Jan 192011
 

A design reported on by Aircraft Nuclear Propulsion project staff at Oak RidgeNational Laboratory in mid 1952. The report dealt with the reactor program, not the airframe, so there’s limited data… including who designed the thing. Could be an in-house Oak Ridge design, it might be a Fairchild NEPA design. There is even limited technical data on the design.
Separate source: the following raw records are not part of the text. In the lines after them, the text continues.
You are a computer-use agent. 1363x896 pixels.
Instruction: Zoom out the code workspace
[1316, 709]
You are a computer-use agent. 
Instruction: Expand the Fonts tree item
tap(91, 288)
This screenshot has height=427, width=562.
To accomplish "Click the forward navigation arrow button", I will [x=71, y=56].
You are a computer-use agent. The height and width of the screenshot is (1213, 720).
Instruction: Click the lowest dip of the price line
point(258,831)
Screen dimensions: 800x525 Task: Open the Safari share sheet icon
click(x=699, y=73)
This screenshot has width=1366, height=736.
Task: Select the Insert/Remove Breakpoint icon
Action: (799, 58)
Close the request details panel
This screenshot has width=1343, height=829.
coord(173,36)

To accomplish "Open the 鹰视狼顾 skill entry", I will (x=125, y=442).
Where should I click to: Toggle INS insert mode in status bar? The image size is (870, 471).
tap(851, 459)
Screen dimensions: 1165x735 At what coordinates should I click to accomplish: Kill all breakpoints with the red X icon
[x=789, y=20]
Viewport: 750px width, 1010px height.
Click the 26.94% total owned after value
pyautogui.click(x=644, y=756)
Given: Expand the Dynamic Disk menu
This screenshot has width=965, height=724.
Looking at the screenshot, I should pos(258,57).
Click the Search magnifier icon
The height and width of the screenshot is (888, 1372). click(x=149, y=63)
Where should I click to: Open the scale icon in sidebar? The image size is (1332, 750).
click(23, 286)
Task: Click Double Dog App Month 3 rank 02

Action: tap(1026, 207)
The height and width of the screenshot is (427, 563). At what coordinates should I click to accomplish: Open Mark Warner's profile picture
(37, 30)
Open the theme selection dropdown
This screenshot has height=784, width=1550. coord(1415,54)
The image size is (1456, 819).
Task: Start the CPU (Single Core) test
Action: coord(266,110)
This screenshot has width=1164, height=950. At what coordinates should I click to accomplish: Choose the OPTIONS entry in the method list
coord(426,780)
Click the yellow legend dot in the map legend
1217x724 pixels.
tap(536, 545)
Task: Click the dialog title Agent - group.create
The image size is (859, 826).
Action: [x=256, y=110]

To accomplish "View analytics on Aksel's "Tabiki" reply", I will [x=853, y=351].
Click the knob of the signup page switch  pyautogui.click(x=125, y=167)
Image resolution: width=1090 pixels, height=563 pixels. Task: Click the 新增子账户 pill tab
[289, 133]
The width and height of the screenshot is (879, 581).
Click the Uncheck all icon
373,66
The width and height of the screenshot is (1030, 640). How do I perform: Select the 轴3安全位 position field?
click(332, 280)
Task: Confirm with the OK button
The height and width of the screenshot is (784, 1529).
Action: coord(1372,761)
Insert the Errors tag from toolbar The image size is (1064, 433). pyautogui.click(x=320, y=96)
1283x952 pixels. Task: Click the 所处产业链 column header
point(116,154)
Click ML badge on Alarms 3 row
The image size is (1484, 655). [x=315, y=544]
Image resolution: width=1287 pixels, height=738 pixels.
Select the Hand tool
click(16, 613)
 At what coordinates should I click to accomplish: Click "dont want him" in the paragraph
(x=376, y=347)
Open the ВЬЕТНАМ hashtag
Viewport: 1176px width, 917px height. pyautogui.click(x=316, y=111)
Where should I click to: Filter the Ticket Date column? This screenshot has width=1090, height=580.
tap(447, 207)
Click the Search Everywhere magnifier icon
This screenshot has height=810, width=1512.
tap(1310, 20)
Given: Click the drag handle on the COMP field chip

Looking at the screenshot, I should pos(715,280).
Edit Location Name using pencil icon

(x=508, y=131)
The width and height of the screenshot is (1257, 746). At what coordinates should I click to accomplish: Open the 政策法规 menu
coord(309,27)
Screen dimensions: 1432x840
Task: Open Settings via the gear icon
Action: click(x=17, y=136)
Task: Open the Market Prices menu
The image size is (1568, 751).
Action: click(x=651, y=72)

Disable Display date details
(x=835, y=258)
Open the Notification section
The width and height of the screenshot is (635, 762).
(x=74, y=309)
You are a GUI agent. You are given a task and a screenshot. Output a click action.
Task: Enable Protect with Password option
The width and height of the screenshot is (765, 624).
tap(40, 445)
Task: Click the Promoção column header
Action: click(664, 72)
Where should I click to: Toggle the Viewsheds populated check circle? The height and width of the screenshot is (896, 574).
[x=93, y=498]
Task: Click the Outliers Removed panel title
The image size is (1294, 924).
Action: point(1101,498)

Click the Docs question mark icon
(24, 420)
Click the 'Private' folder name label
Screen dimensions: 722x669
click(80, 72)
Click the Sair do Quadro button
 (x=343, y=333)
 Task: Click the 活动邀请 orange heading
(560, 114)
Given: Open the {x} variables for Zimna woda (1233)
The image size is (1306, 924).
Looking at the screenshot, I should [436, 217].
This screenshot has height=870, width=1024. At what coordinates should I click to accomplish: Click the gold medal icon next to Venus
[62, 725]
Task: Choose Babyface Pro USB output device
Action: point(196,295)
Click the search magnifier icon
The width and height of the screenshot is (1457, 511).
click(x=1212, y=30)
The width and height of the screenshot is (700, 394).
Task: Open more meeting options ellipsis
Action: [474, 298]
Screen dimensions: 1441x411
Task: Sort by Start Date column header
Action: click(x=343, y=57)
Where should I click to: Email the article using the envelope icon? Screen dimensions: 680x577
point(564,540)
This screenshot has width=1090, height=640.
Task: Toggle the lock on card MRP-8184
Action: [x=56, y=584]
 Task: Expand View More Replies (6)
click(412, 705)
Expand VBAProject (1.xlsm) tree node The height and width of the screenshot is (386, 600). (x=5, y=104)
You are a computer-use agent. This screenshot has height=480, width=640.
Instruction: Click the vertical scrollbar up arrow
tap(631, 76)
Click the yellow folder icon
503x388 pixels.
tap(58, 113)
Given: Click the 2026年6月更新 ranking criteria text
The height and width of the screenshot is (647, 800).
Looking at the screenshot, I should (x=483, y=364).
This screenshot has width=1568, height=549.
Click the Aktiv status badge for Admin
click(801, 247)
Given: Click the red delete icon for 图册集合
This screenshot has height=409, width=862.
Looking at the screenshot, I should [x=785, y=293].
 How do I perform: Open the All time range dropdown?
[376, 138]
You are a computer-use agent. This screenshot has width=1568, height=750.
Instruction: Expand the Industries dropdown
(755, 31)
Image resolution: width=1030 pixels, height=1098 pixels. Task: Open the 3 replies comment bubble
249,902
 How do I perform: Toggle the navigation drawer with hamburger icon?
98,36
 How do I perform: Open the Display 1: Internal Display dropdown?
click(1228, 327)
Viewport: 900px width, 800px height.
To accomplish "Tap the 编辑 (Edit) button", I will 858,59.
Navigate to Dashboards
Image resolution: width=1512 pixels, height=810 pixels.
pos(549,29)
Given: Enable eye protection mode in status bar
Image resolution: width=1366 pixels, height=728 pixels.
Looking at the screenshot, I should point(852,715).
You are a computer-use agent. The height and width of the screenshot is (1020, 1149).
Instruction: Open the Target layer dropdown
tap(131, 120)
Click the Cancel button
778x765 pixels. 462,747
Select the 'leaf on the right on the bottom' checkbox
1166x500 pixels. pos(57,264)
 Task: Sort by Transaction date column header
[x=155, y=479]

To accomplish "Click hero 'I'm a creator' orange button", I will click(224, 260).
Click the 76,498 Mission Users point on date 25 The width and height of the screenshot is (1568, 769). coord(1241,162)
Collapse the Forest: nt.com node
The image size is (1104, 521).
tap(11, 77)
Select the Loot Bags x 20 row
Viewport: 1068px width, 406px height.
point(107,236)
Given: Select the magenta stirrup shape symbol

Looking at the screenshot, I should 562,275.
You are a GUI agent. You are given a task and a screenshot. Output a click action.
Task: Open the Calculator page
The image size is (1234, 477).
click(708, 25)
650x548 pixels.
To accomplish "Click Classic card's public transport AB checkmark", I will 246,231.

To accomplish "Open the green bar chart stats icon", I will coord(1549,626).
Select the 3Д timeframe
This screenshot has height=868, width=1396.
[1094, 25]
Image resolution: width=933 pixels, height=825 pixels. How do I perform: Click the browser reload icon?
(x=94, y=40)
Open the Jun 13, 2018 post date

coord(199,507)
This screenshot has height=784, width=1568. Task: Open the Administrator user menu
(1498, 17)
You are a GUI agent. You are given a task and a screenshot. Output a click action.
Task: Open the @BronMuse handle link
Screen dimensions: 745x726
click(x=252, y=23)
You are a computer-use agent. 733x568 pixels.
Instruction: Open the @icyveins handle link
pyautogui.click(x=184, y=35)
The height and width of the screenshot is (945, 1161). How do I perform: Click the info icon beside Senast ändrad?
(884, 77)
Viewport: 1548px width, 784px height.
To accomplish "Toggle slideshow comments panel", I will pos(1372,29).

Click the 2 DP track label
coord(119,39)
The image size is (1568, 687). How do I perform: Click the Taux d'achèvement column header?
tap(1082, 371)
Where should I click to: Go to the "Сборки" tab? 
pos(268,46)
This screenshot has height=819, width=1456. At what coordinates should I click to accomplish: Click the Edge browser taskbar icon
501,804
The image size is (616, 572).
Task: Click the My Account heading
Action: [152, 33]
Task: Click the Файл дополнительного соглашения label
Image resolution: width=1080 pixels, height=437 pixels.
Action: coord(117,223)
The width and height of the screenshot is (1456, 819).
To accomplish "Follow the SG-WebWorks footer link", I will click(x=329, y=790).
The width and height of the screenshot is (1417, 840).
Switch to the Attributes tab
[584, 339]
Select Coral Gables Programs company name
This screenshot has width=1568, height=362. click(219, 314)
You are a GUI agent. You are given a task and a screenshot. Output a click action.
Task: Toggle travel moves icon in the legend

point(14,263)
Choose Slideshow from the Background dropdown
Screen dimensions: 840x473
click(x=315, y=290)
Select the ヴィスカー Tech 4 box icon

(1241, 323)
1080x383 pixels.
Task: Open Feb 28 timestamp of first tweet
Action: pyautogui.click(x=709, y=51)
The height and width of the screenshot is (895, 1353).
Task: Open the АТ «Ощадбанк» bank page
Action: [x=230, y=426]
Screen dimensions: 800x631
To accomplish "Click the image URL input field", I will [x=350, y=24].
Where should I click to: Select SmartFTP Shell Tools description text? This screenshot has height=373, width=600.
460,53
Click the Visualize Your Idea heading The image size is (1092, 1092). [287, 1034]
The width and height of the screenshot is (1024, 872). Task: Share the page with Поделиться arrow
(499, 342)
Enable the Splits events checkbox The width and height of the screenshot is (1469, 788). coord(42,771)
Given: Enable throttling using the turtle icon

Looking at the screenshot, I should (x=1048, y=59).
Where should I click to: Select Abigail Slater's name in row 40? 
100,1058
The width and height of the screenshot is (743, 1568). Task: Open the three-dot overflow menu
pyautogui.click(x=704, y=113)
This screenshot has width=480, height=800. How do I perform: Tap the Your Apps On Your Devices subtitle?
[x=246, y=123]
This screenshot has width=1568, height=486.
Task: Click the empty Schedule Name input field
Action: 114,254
No dimensions are given, but they can probabaly be estimated based on a few snippets:

Gross weight: ~350,000 pounds

Wing loading: 70 lb/sq.foot

Reactor-to-crew separation: 120 feet

Crew compartment: 4.5X5.5X12 feet

Thrust at takeoff was to be 155,000 pounds, using six turbojets clustered around a single 350 megawatt beryllium oxide moderated circulating fuel reactor.

Note that the geometry of the aircraft is *really* simple… lots of straight lines, sharp corners and simple circular structures. This was pretty common among early “NEPA”-era nuclear aircraft designs. But by 1956 or so, contractors were producing nuclear powered aircraft concepts of far greater sophistication, which would have been difficult to tell from conventionally-powered (albeit advanced and exotic) aircraft design concepts.

 Posted by at 5:29 pm

  One Response to “Mach 1.5 Nuclear Powered Bomber”

  1. Looks like something France’s Leduc would have come up with.